## The exercise
Update the data from the line with "You are a computer-use agent." through the end of the data, replacing "radio station" with "TV station" and changing nothing else. Leave the pictures out of your answer.

## Entries
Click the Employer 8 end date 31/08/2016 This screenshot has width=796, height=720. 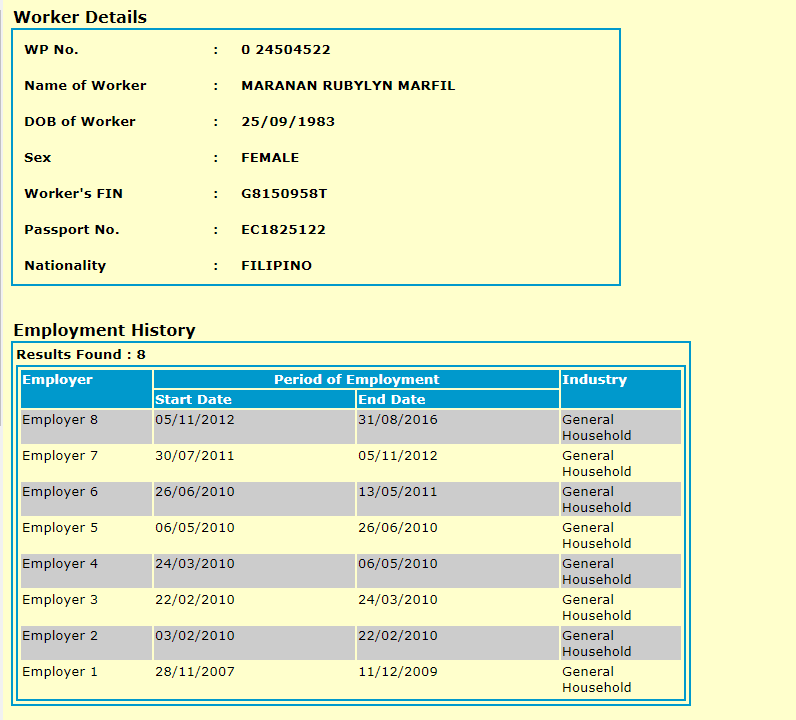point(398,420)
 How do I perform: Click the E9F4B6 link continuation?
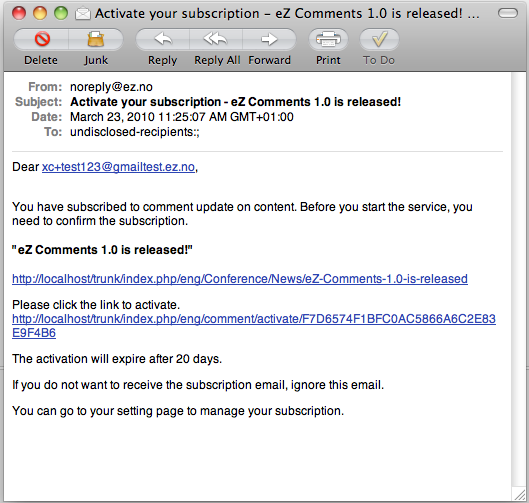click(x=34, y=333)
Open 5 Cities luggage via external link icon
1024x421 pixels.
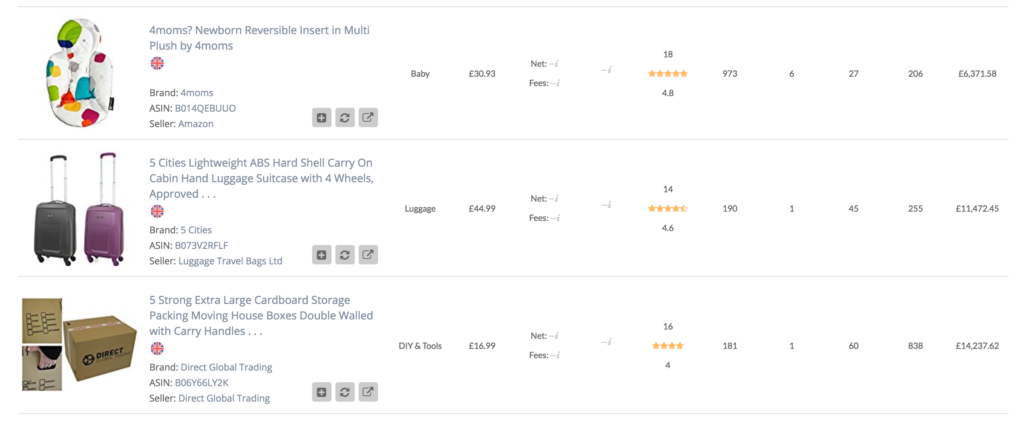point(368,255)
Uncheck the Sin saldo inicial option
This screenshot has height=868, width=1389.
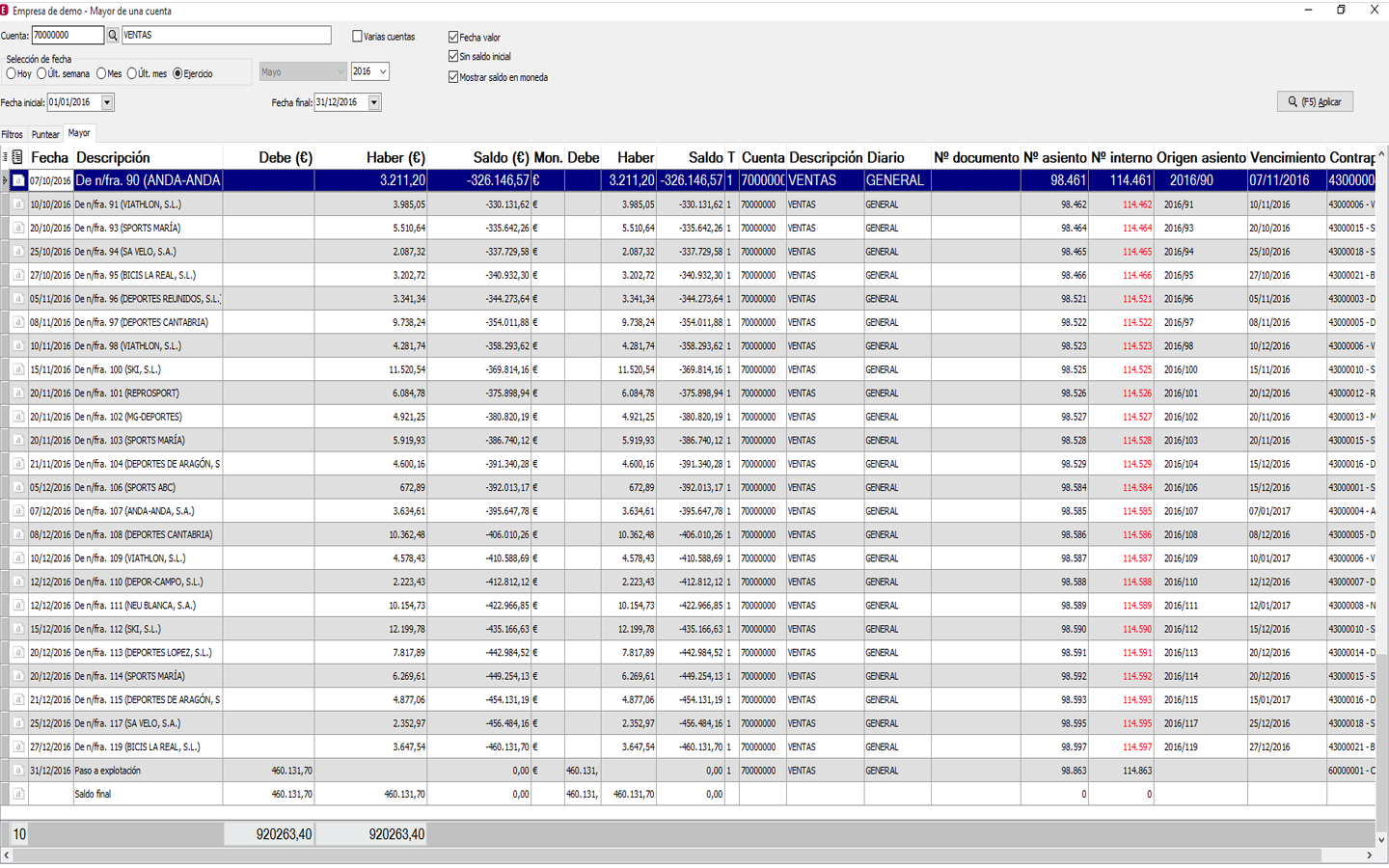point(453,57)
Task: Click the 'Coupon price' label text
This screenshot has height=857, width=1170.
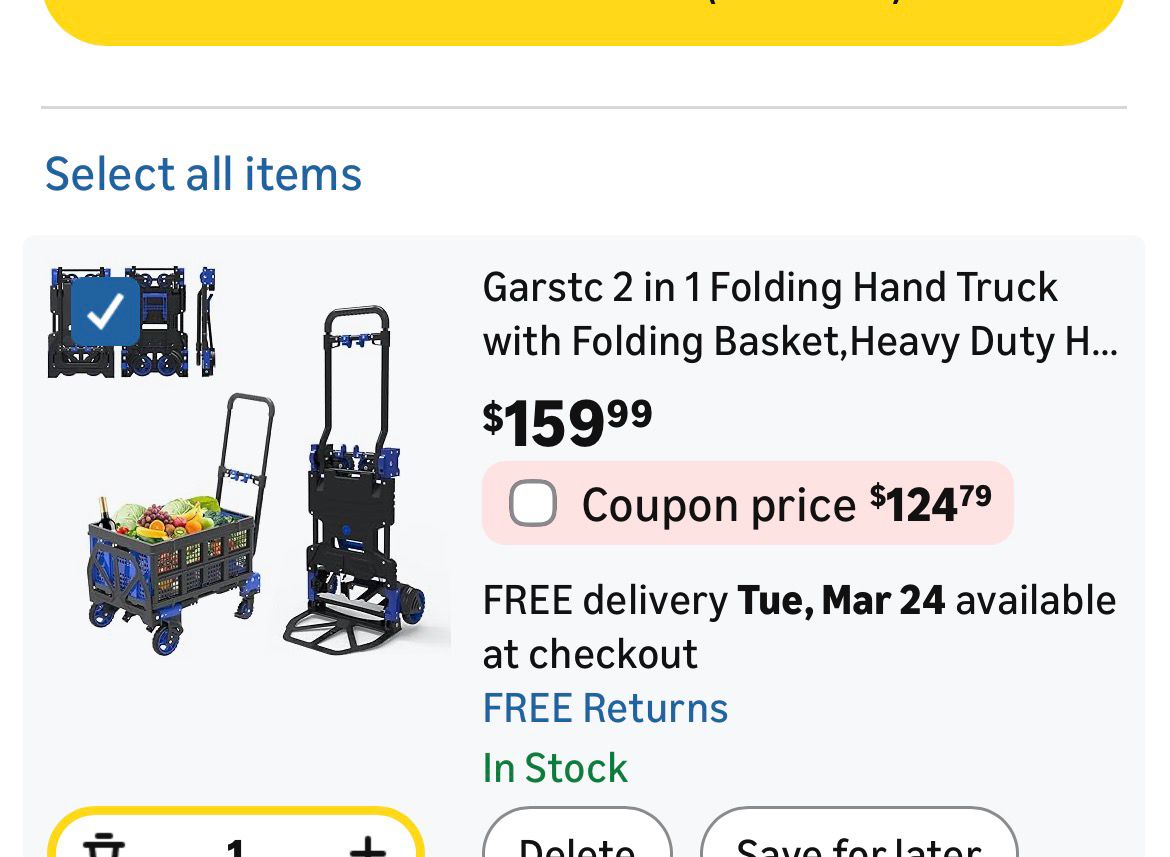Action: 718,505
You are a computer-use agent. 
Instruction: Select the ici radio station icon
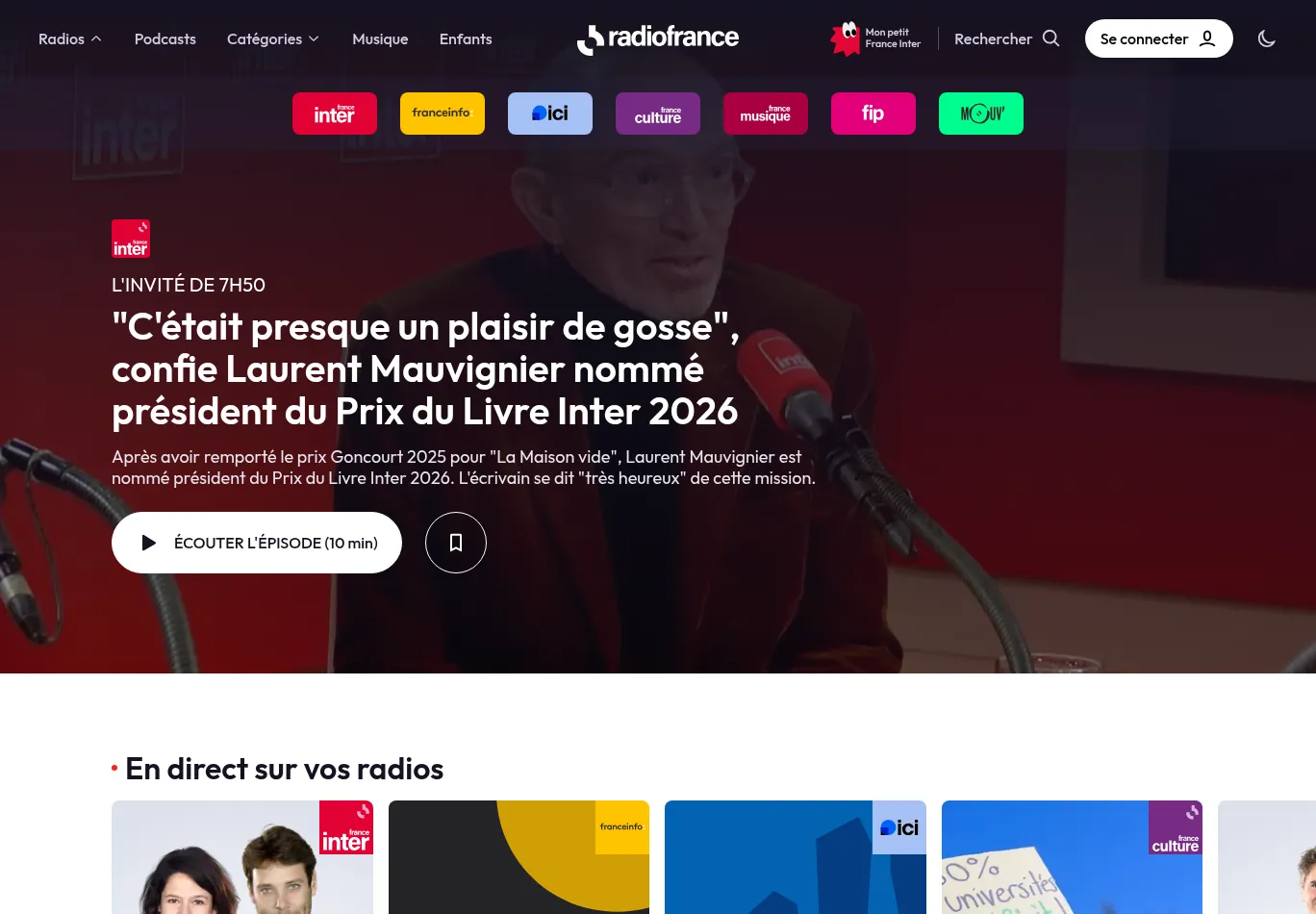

## Answer to this exercise
You are a computer-use agent. 
Instruction: Select the ici TV station icon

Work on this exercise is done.